The company said that despite the drop in revenue, sales had grown sequentially between the first and second quarters, up 6.5% to $16.4m, and that it had demonstrated strong cost control and achieved significant milestones in key performance indicators (KPIs).

First half adjusted operating expenses were cut by 11% to $5.5m, which kept adjusted EBITDA profit in the black at $0.3 million, albeit lower than the $2.0 million it delivered in the same period last year. 

Behind the headline figures was steady growth in its global podcast downloads, with average second quarter monthly downloads hitting 125.9 million, up 1% from the previous quarter. May 2023 saw a record high of 135.2 million monthly downloads.

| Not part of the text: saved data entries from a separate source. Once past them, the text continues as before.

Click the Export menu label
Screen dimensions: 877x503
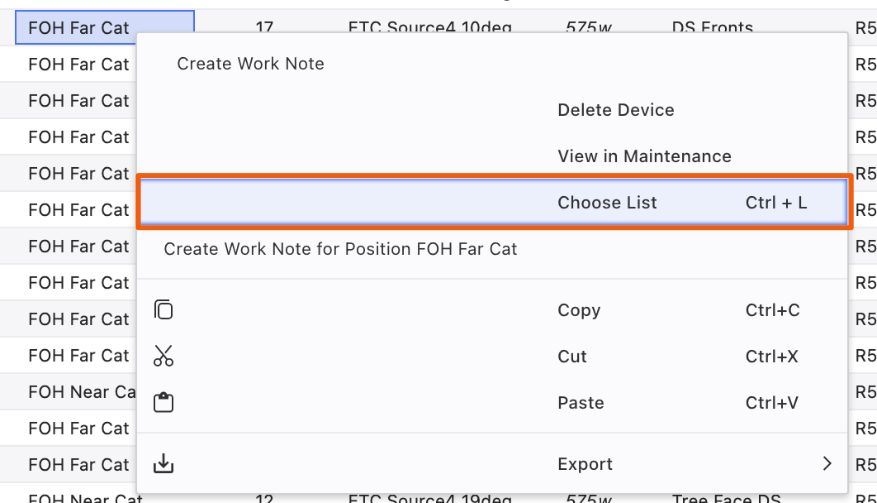tap(585, 464)
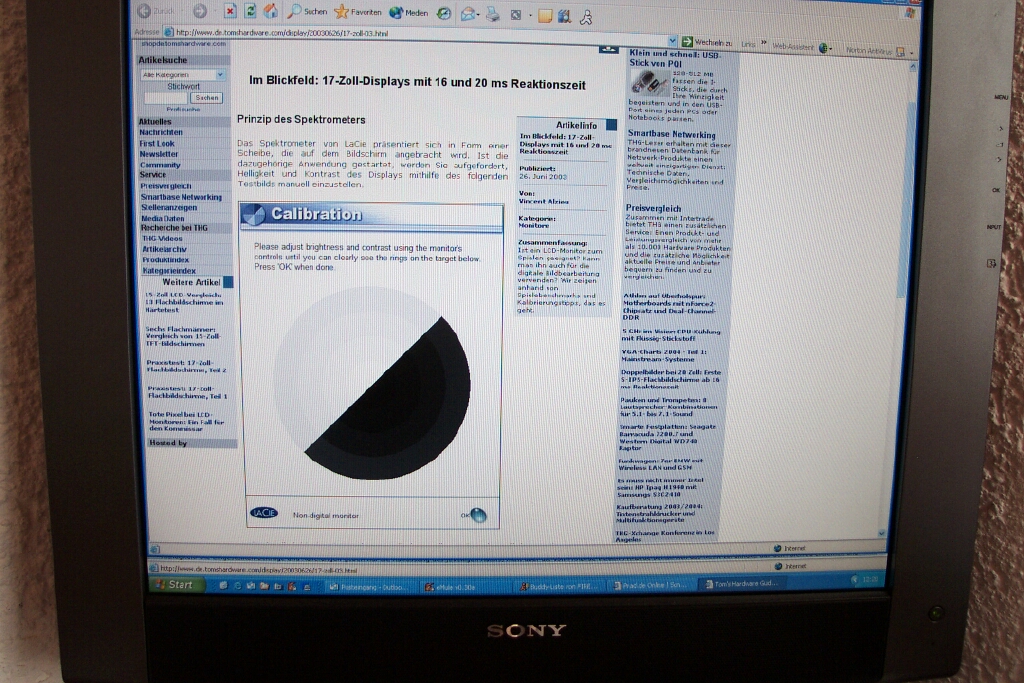
Task: Open the Nachrichten sidebar link
Action: click(161, 132)
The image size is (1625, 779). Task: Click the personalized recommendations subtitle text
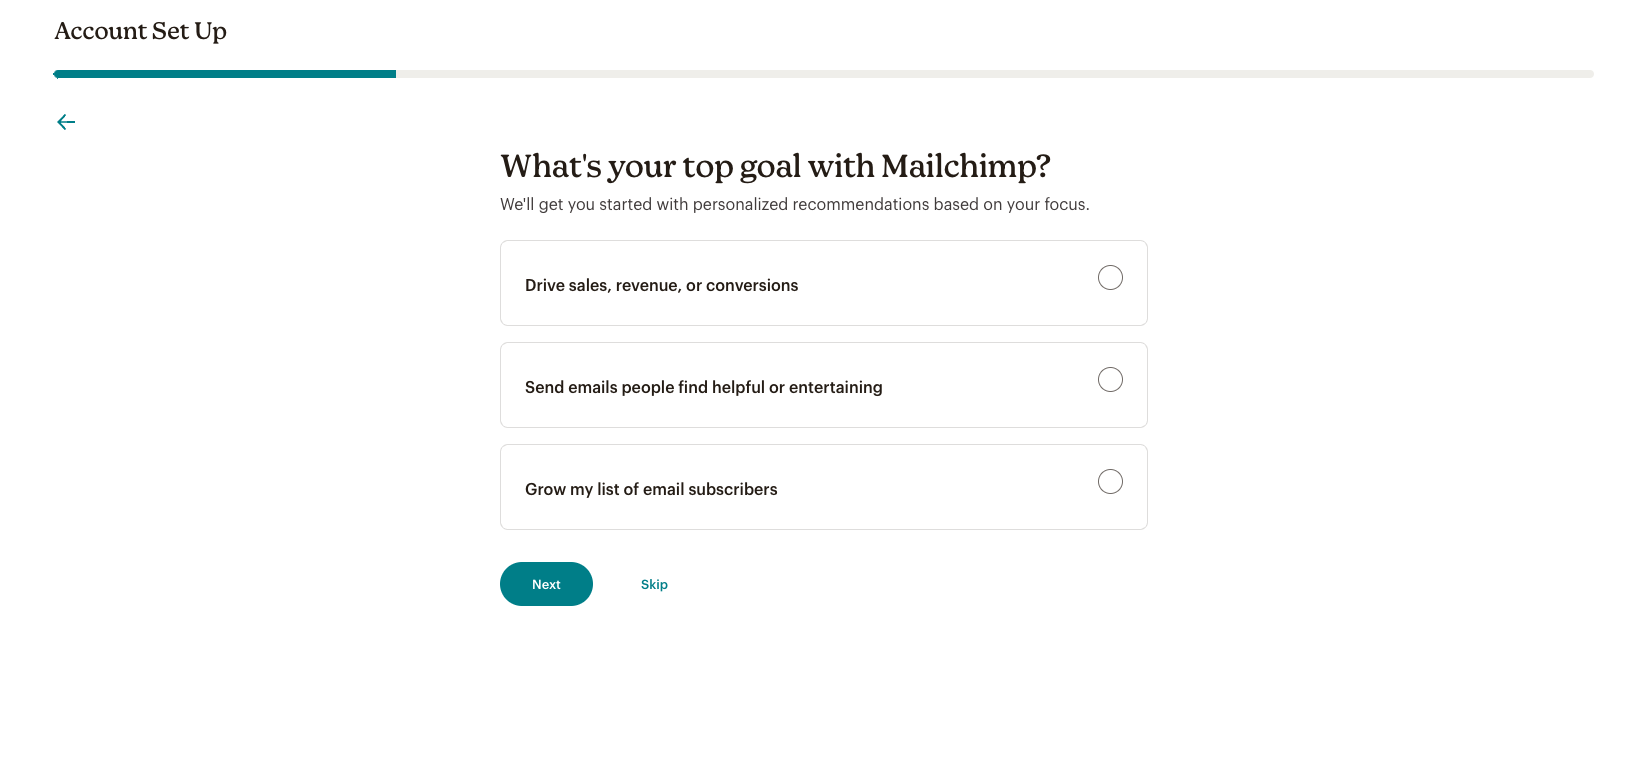(794, 205)
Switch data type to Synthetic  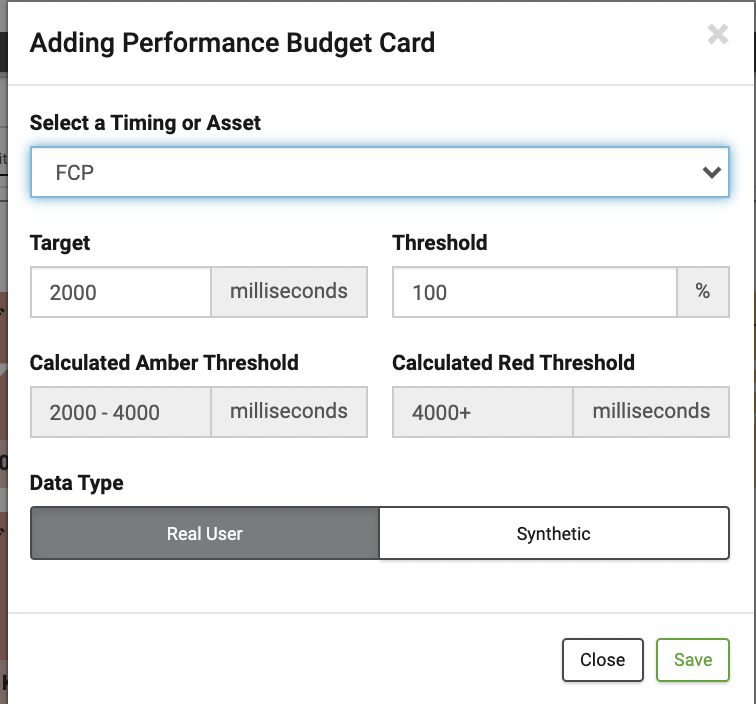tap(554, 533)
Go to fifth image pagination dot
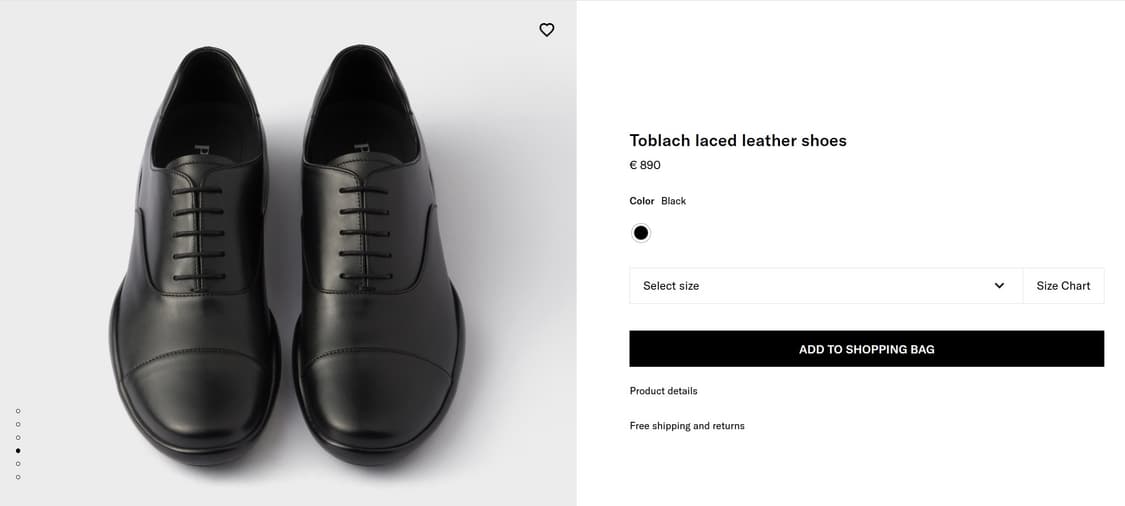Image resolution: width=1125 pixels, height=506 pixels. (x=18, y=464)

That helped boost its attractiveness to advertisers, with the average Q2 brand advertiser count increasing by 24% to 8,042, while June 2023 saw a record 8,786 brand advertisers. This growth was supported by a 6% increase in global revenue per 1,000 downloads (eCPM) in Q2 2023, reaching $43.55 compared to Q1 2023's $41.00.

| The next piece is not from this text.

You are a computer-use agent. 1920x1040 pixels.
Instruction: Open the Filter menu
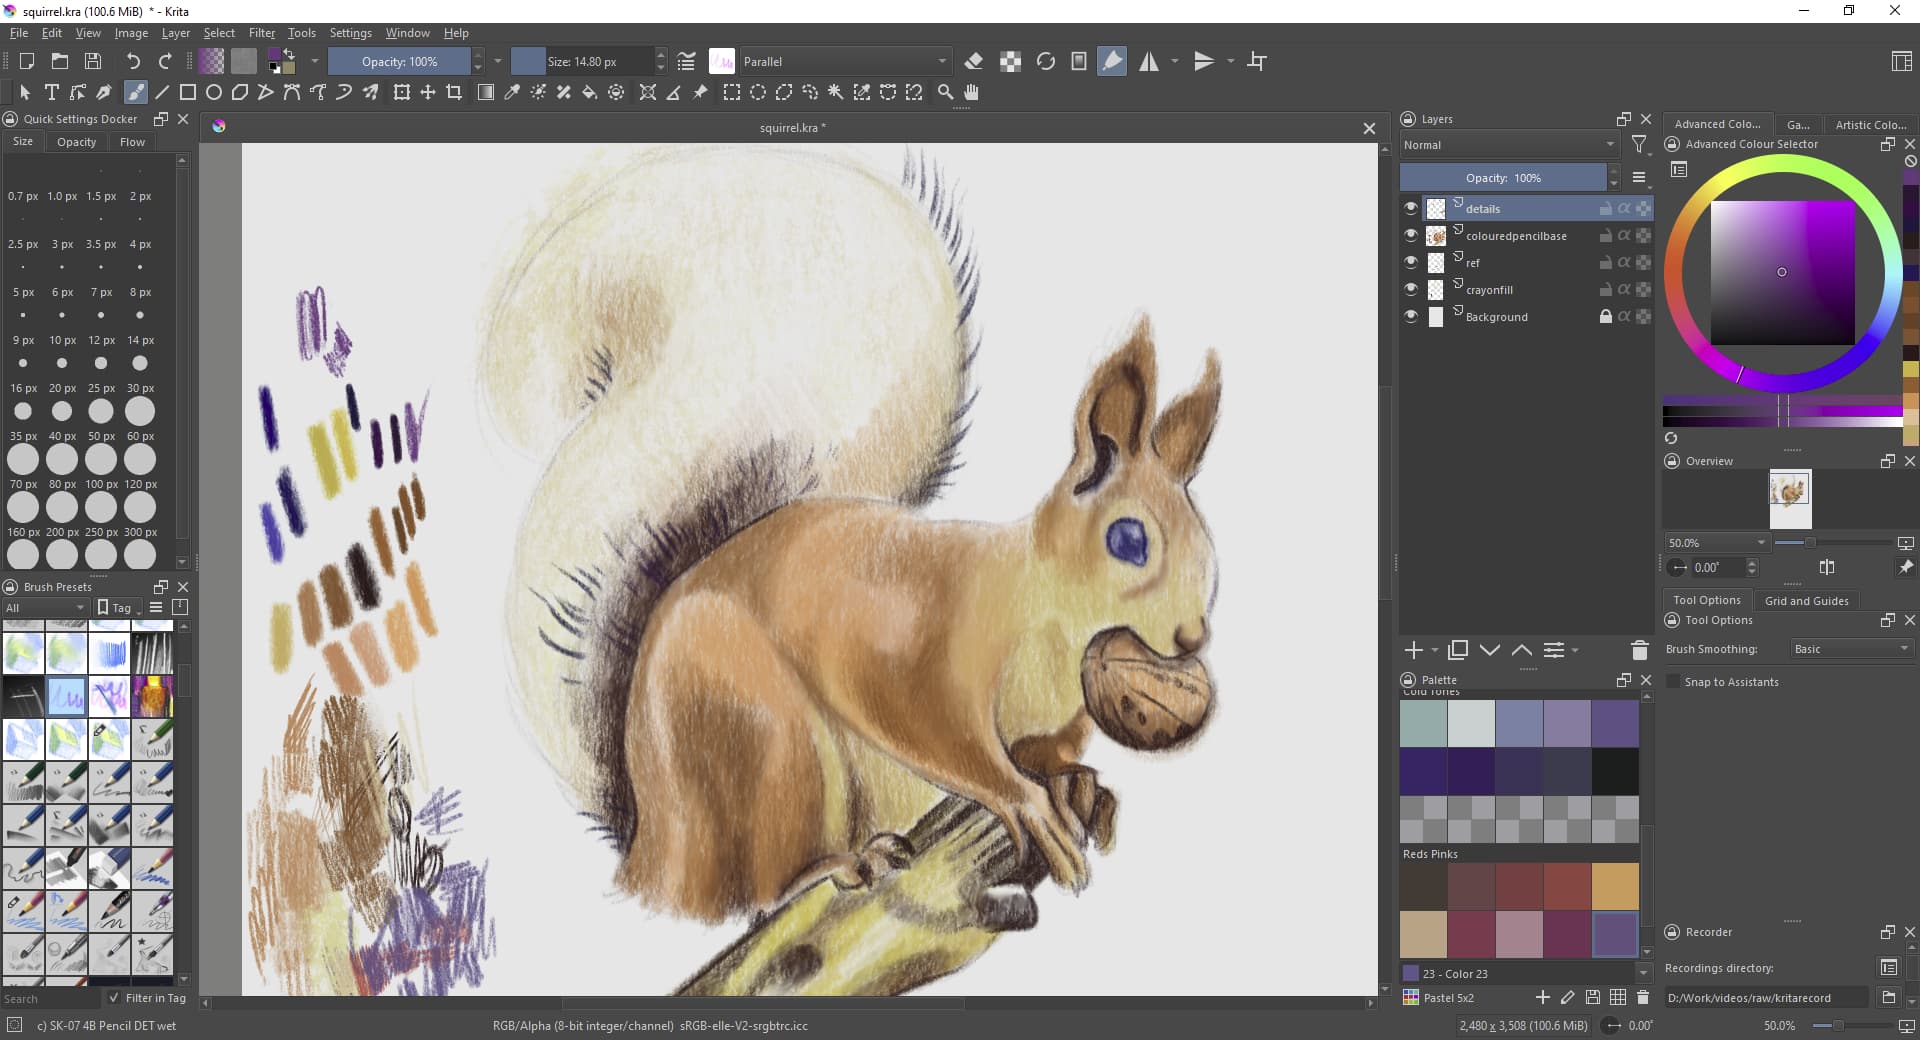pos(261,33)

New content partnerships and exclusive collaborations during launched in the half should keep momentum up. Noteworthy podcasts added to the company's creator network included The Tim Dillon Show, No Sleep, Networth and Chill, The Broski Report, Real Ones with Jon Bernthal, Trading Secrets, and Once Upon A Crime.

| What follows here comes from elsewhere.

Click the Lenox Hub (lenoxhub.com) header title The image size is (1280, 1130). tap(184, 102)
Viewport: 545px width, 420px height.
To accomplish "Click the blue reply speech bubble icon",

And its Showcase advertising marketplace should help to turn content investment into sales. Revenue from advertising technology saw a notable increase, rising 18% in Q2 2023 compared to Q1 2023 and 35% higher than H1 2022. Showcase's contribution to Audioboom's total revenue also grew, accounting for more than 21% in H1 2023, up from 15% in H1 2022.

Audioboom ended the period with a healthy $5.3 million in cash, with a further $2.7m collected in July. Alongside an undrawn overdraft facility of $1.9 million, the company looks like it has plenty of firepower to invest as it targets a return to what it describes as “meaningful growth” as advertising markets bounce back from a soft year.